Dataset entries
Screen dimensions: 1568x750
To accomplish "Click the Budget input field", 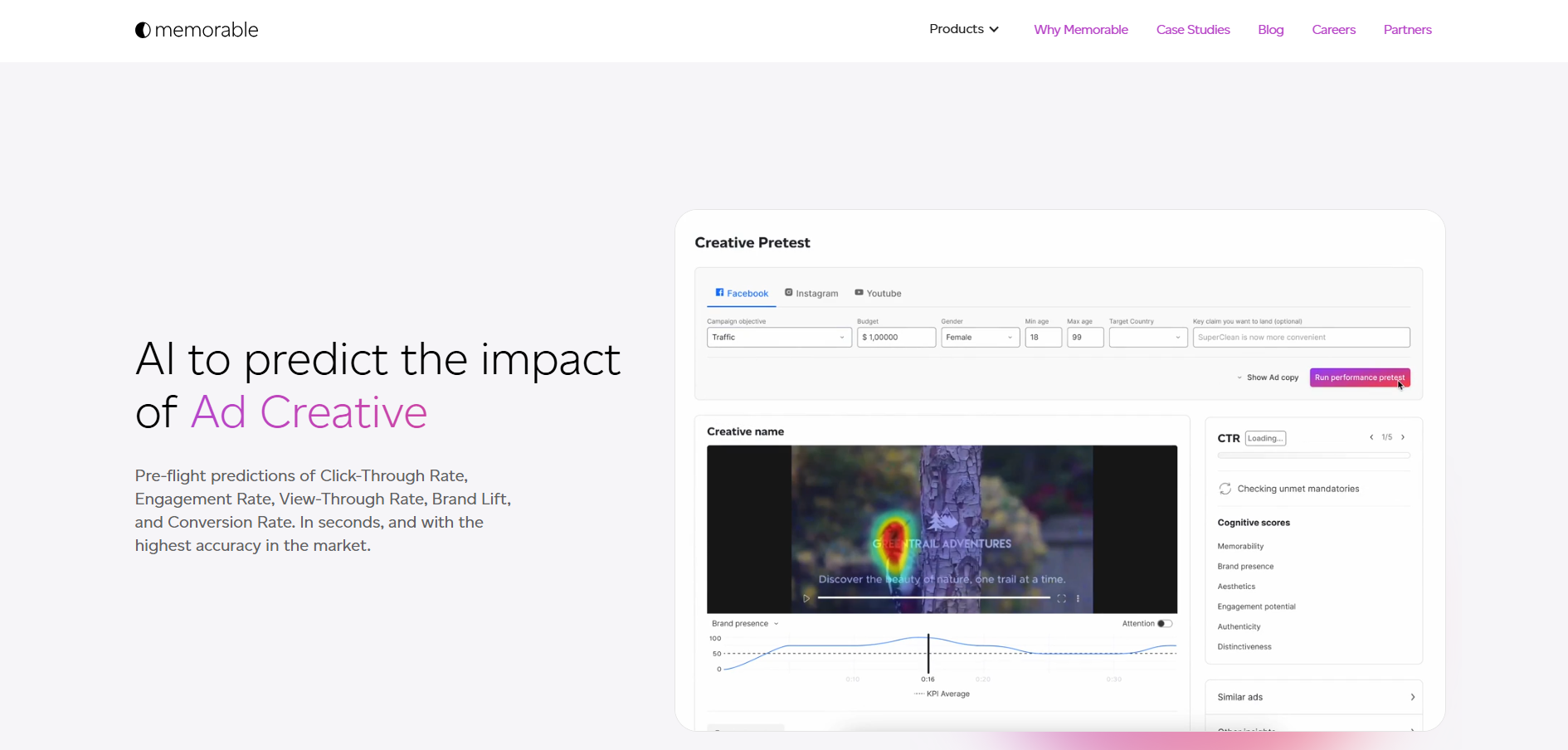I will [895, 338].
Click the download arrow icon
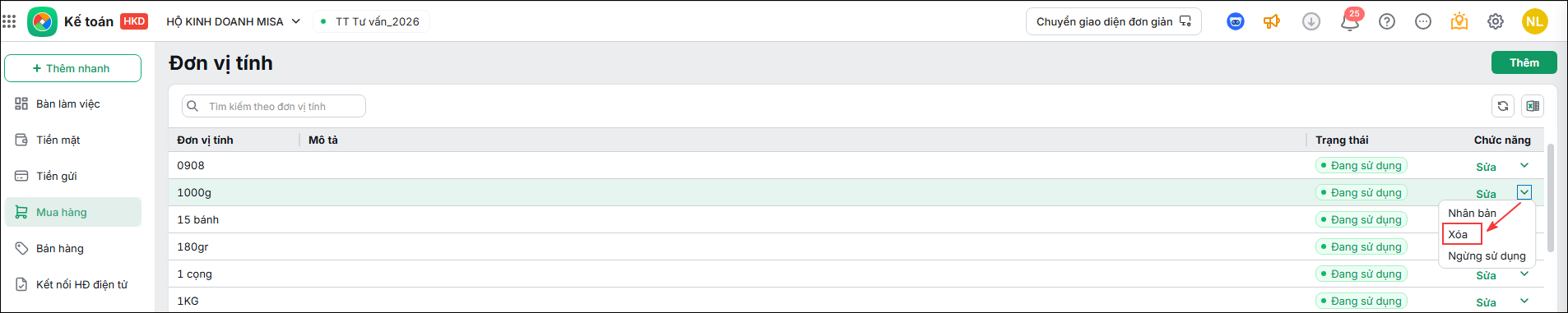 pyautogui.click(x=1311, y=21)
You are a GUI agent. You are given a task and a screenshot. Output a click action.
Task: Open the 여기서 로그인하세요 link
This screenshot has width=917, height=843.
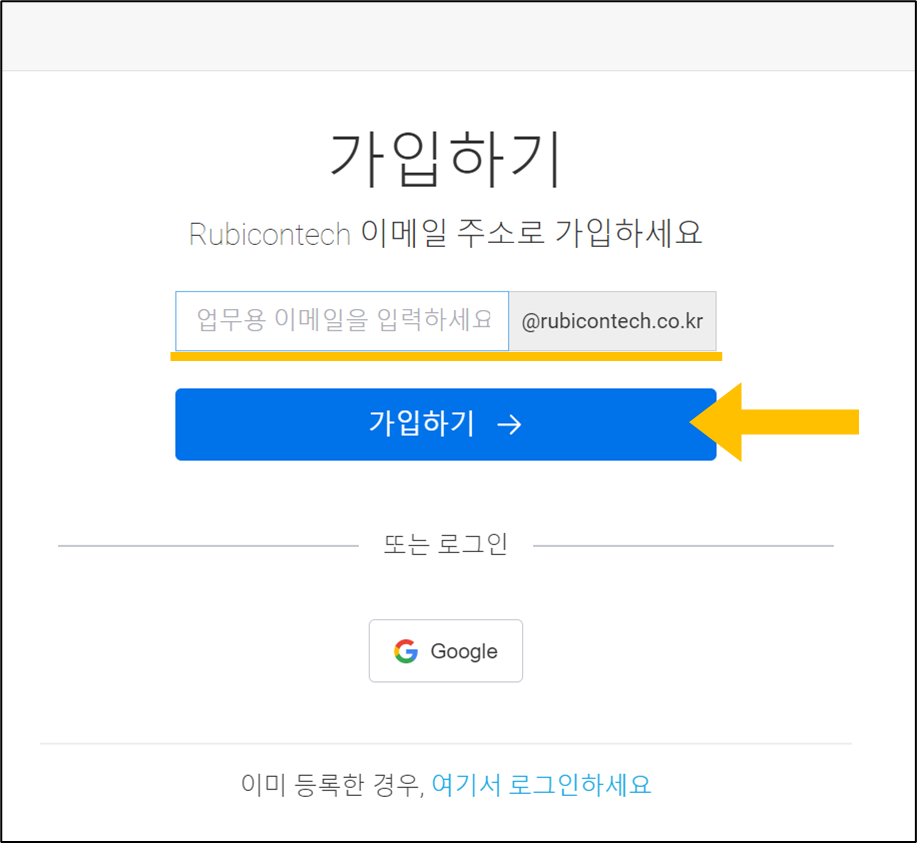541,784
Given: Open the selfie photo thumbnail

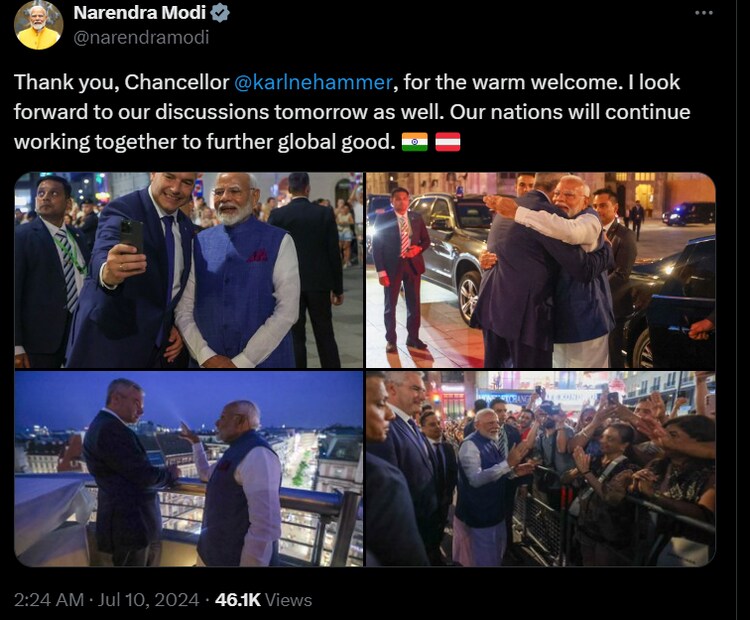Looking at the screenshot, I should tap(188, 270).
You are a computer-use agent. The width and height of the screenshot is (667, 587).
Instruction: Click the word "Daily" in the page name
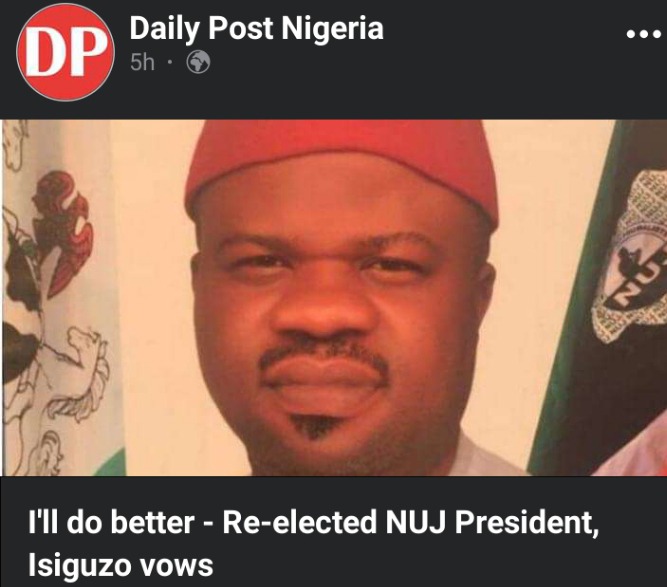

TASK TO CARRY OUT:
The expected output is an exact retyping of the lines from the line with "Task: Open the 여기서 로그인하세요 link" through the last line of the data, with both ends kept and the pictures dropped.

RESPONSE TO THIS TASK:
Task: Open the 여기서 로그인하세요 link
This screenshot has width=917, height=843.
541,784
Given: Open the selfie photo thumbnail

Looking at the screenshot, I should tap(188, 270).
You are a computer-use agent. The width and height of the screenshot is (667, 587).
Instruction: Click the word "Daily" in the page name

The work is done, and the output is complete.